■ REQUIREMENT:
Below is a set of entries; copy all of them exactly.

■ GIVEN RECORDS:
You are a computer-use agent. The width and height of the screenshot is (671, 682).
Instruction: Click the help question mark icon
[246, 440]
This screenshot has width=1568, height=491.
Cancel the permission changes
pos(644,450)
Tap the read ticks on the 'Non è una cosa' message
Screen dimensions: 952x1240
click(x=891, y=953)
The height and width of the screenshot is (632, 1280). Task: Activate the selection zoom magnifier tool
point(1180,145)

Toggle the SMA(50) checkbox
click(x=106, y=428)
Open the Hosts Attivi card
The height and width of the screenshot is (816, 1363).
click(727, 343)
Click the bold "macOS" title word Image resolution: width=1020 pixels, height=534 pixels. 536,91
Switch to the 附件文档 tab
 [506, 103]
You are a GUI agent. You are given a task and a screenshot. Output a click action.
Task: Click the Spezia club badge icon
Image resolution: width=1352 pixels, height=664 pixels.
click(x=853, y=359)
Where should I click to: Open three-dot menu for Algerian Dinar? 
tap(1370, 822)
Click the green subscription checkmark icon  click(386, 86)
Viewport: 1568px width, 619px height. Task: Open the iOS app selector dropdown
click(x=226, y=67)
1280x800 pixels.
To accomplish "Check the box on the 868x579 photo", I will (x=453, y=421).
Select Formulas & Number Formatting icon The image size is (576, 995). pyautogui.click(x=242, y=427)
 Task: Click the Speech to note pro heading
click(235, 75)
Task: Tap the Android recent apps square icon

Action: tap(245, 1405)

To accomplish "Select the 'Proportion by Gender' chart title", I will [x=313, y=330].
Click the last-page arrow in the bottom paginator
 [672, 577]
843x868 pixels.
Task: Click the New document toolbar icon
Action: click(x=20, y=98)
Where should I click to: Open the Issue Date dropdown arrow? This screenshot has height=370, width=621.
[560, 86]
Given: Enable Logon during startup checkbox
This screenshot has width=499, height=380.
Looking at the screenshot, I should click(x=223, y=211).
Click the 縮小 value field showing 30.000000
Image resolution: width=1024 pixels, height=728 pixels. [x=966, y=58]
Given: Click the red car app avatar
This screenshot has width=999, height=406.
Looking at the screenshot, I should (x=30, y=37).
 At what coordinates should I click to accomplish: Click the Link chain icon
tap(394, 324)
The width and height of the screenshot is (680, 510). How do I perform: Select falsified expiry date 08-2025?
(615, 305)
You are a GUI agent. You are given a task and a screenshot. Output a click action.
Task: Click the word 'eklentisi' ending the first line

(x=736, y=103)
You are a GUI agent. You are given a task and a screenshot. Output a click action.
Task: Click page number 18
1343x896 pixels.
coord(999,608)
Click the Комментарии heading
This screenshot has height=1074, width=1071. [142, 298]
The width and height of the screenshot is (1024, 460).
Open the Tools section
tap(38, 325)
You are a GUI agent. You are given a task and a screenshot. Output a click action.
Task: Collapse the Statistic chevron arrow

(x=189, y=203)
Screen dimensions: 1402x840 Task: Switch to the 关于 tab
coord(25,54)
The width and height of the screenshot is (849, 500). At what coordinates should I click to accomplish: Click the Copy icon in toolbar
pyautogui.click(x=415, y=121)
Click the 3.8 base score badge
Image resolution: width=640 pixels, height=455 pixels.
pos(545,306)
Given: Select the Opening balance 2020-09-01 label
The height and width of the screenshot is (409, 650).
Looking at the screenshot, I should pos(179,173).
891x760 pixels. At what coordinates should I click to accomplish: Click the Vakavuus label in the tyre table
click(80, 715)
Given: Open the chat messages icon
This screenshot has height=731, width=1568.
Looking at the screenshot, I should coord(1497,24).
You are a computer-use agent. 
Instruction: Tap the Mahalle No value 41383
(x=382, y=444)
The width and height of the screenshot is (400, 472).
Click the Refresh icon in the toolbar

■ EXPECTED OUTPUT:
You are a computer-use agent. The width and height of the screenshot is (671, 682).
Instruction: Click the help question mark icon
[246, 440]
This screenshot has width=1568, height=491.
Cancel the permission changes
pos(644,450)
Tap the read ticks on the 'Non è una cosa' message
Screen dimensions: 952x1240
click(x=891, y=953)
The height and width of the screenshot is (632, 1280). Task: Activate the selection zoom magnifier tool
point(1180,145)

Toggle the SMA(50) checkbox
click(x=106, y=428)
Open the Hosts Attivi card
The height and width of the screenshot is (816, 1363).
click(727, 343)
Click the bold "macOS" title word Image resolution: width=1020 pixels, height=534 pixels. 536,91
Switch to the 附件文档 tab
 [506, 103]
You are a GUI agent. You are given a task and a screenshot. Output a click action.
Task: Click the Spezia club badge icon
Image resolution: width=1352 pixels, height=664 pixels.
click(x=853, y=359)
Where should I click to: Open three-dot menu for Algerian Dinar? 
tap(1370, 822)
Click the green subscription checkmark icon  click(386, 86)
Viewport: 1568px width, 619px height. Task: Open the iOS app selector dropdown
click(x=226, y=67)
1280x800 pixels.
To accomplish "Check the box on the 868x579 photo", I will (x=453, y=421).
Select Formulas & Number Formatting icon The image size is (576, 995). pyautogui.click(x=242, y=427)
 Task: Click the Speech to note pro heading
click(235, 75)
Task: Tap the Android recent apps square icon

Action: tap(245, 1405)

To accomplish "Select the 'Proportion by Gender' chart title", I will [x=313, y=330].
Click the last-page arrow in the bottom paginator
 [672, 577]
843x868 pixels.
Task: Click the New document toolbar icon
Action: click(x=20, y=98)
Where should I click to: Open the Issue Date dropdown arrow? This screenshot has height=370, width=621.
[560, 86]
Given: Enable Logon during startup checkbox
This screenshot has width=499, height=380.
Looking at the screenshot, I should click(x=223, y=211).
Click the 縮小 value field showing 30.000000
Image resolution: width=1024 pixels, height=728 pixels. [x=966, y=58]
Given: Click the red car app avatar
This screenshot has width=999, height=406.
Looking at the screenshot, I should (x=30, y=37).
 At what coordinates should I click to accomplish: Click the Link chain icon
tap(394, 324)
The width and height of the screenshot is (680, 510). How do I perform: Select falsified expiry date 08-2025?
(615, 305)
You are a GUI agent. You are given a task and a screenshot. Output a click action.
Task: Click the word 'eklentisi' ending the first line

(x=736, y=103)
You are a GUI agent. You are given a task and a screenshot. Output a click action.
Task: Click page number 18
1343x896 pixels.
coord(999,608)
Click the Комментарии heading
This screenshot has height=1074, width=1071. [142, 298]
The width and height of the screenshot is (1024, 460).
Open the Tools section
tap(38, 325)
You are a GUI agent. You are given a task and a screenshot. Output a click action.
Task: Collapse the Statistic chevron arrow

(x=189, y=203)
Screen dimensions: 1402x840 Task: Switch to the 关于 tab
coord(25,54)
The width and height of the screenshot is (849, 500). At what coordinates should I click to accomplish: Click the Copy icon in toolbar
pyautogui.click(x=415, y=121)
Click the 3.8 base score badge
Image resolution: width=640 pixels, height=455 pixels.
pos(545,306)
Given: Select the Opening balance 2020-09-01 label
The height and width of the screenshot is (409, 650).
Looking at the screenshot, I should pos(179,173).
891x760 pixels. At what coordinates should I click to accomplish: Click the Vakavuus label in the tyre table
click(80, 715)
Given: Open the chat messages icon
This screenshot has height=731, width=1568.
Looking at the screenshot, I should coord(1497,24).
You are a computer-use agent. 
Instruction: Tap the Mahalle No value 41383
(x=382, y=444)
The width and height of the screenshot is (400, 472).
Click the Refresh icon in the toolbar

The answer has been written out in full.